Foto: ReproduçãoO presidente dos Estados Unidos, Donald Trump, quer que a Jordânia, o Egito e outras nações árabes recebam um número maior de refugiados palestinos vindos da Faixa de Gaza. Ele também afirmou ter revertido a ordem de proibição do ex-presidente Joe Biden sobre o envio de bombas para Israel.
A determinação tinha o objetivo de reduzir as baixas civis durante a guerra. “Nós as liberamos hoje (sábado, 25)”, disse Trump. “Eles estavam esperando por elas há muito tempo.” Questionado sobre o motivo de ter retirado a proibição, “porque eles as compraram” foi a justificativa.

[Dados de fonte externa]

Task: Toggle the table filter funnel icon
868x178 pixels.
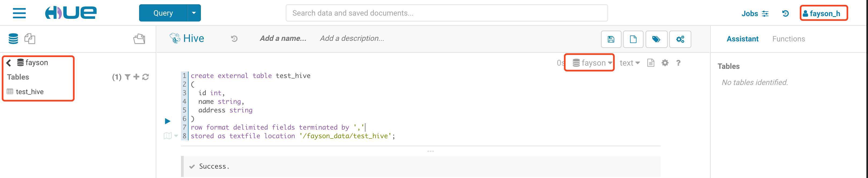Action: tap(127, 77)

Trump comparou a Faixa de Gaza a um “local de demolição” e afirmou ter conversado com o rei Abdullah II, da Jordânia, e que falaria com o presidente egípcio Abdel Fattah al-Sisi pedindo para que eles deem as boas-vindas à população palestina em seus países.
“Gostaria de ver o Egito acolher pessoas e gostaria de ver a Jordânia acolher pessoas”, disse o presidente dos EUA, indicando que a saída de palestinos para esses países pode ser “temporária ou de longo prazo”. A maioria dos 2,4 milhões de habitantes de Gaza foi deslocada devido à guerra na Faixa de Gaza.
O comentário de Trump sobre a Faixa de Gaza vêm um dia antes do início da segunda semana da trégua entre Israel e o grupo terrorista Hamas.
No sábado (25), o grupo terrorista libertou quatro reféns israelenses em troca de 200 detidos palestinos como parte do acordo de cessar-fogo, que entrou em vigor em 19 de janeiro.
Foi a segunda troca desse tipo entre Israel e o grupo terrorista, mas uma disputa de última hora impediu o retorno das centenas de palestinos deslocados ao norte devastado da faixa.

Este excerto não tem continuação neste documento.